PASSAGE FOURNI:
▬▬▬▬▬▬▬▬▬▬

L'ART DU JUSTE MILIEU
Entre la rapide version turbo et
ses 220 puis 250 ch, et la version de base atmosphérique et ses
163 puis 165 ch, il manquait un chaînon intermédiaire pour que la
gamme 944 soit complète. C'est ainsi que Porsche démontra une nouvelle
fois ses talents de motoriste avec les versions S puis S2…
Texte :
Nicolas LISZEWSKI
Photos : D.R.
UNE NOUVELLE ERE
En 1972, Ferry Porsche et sa sœur, Louise Piëch, décidèrent qu'il
était temps pour eux de passer la main, et confièrent la direction
de l'entreprise Porsche, tout en restant actionnaires, à Ernst Fuhrmann.
Ernst Fuhrmann est l'homme qui pensait que la 911 avait fait son
temps. L'histoire a failli lui donner raison. Pourtant, la mythique
911, même à moitié délaissée, conserva ses fidèles clients, et revint
en force sur le devant de la scène de Stuttgart. Après une expérience
mitigée sur une collaboration avec le "grand cousin" VW et la 914,
l'idée de départ était de renouveler cette expérience. Avec des
composants "VAG", une conception "Porsche" et des performances à
l'avenant. Ainsi est née la Porsche 924. Mais sortie en pleine crise
du pétrole, VAG, qui devait également vendre des modèles sous l'une
de ses marques, s'est désengagé. Pour ne pas handicaper Porsche
dans cet investissement important pour un constructeur de la taille
de Porsche, VAG a continué son partenariat technique, notamment
dans la fourniture des moteurs 4 cylindres Audi de 2 litres développant
150 ch (110 voire 95 ch pour les marchés US et Japonais dépollution
oblige !). Fine et élégante, performante mais pas trop, la 924 souffrit
toujours d'un déficit d'image pour les porschistes purs et durs.
Pourtant, la réussite commerciale est bien là : entre 1975 et 1988
près de 140 500 Porsche 924 tous modèles confondus ont été produites.

▬▬▬▬▬▬▬▬▬▬

CONSIGNE 1: Reproduisez mot pour mot le passage fourni, depuis « L'ART DU JUSTE » jusqu'à « Photos : D.R. » inclus.
CONSIGNE 2: D'après le passage fourni, combien de Porsche 924, tous modèles confondus, ont été produites entre 1975 et 1988 ?
Appuyez-vous uniquement sur le passage fourni.

MATÉRIAUX FOURNIS:
▬▬▬▬▬▬▬▬▬▬

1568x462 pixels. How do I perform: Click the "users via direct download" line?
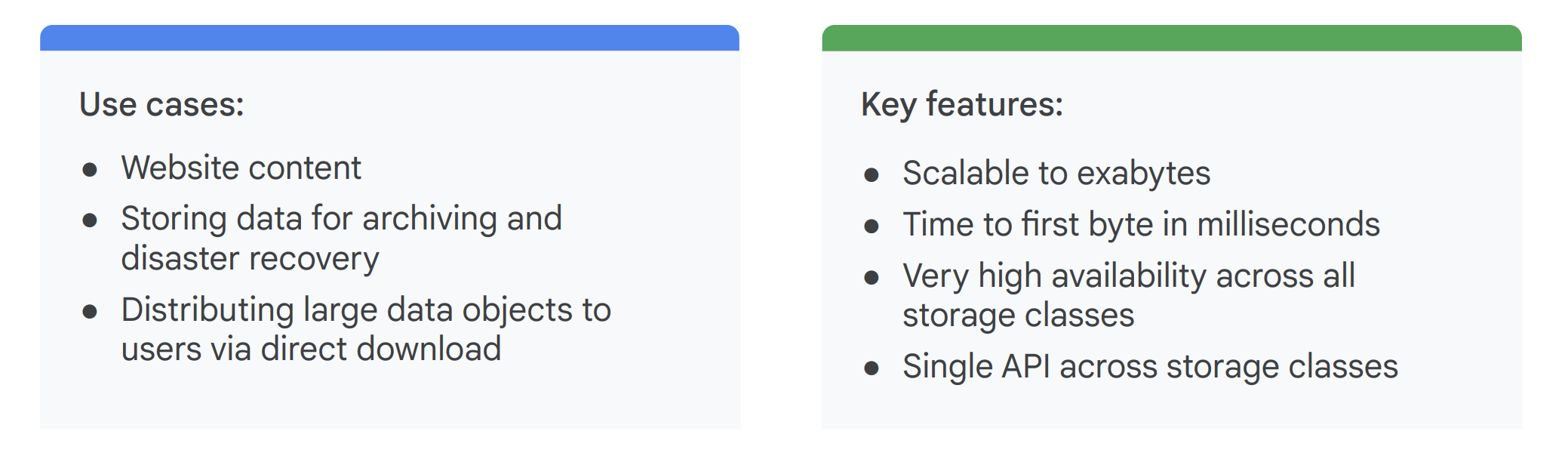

▬▬▬▬▬▬▬▬▬▬

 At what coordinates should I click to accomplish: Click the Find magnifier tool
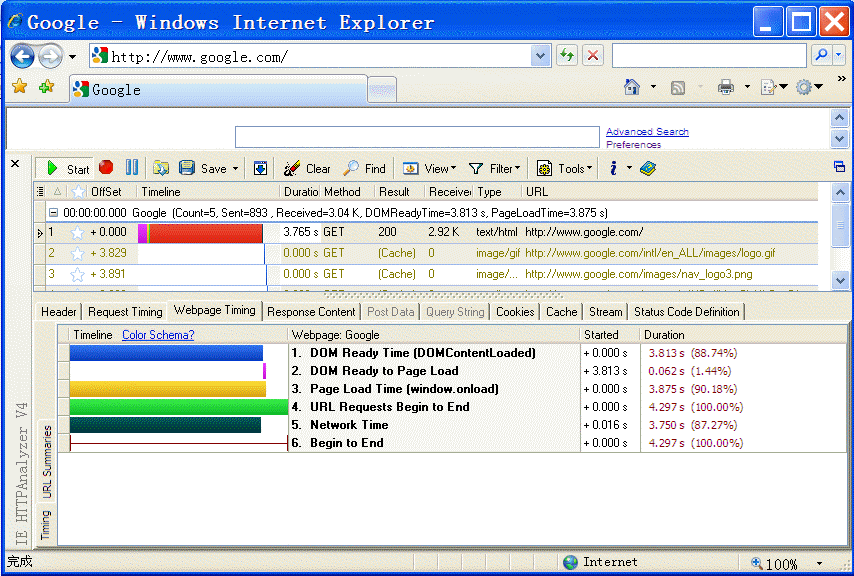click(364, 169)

▬▬▬▬▬▬▬▬▬▬

RÉPONSE COMPLÈTE 1:
L'ART DU JUSTE MILIEU
Entre la rapide version turbo et
ses 220 puis 250 ch, et la version de base atmosphérique et ses
163 puis 165 ch, il manquait un chaînon intermédiaire pour que la
gamme 944 soit complète. C'est ainsi que Porsche démontra une nouvelle
fois ses talents de motoriste avec les versions S puis S2…
Texte :
Nicolas LISZEWSKI
Photos : D.R.

RÉPONSE COMPLÈTE 2: Près de 140 500 exemplaires.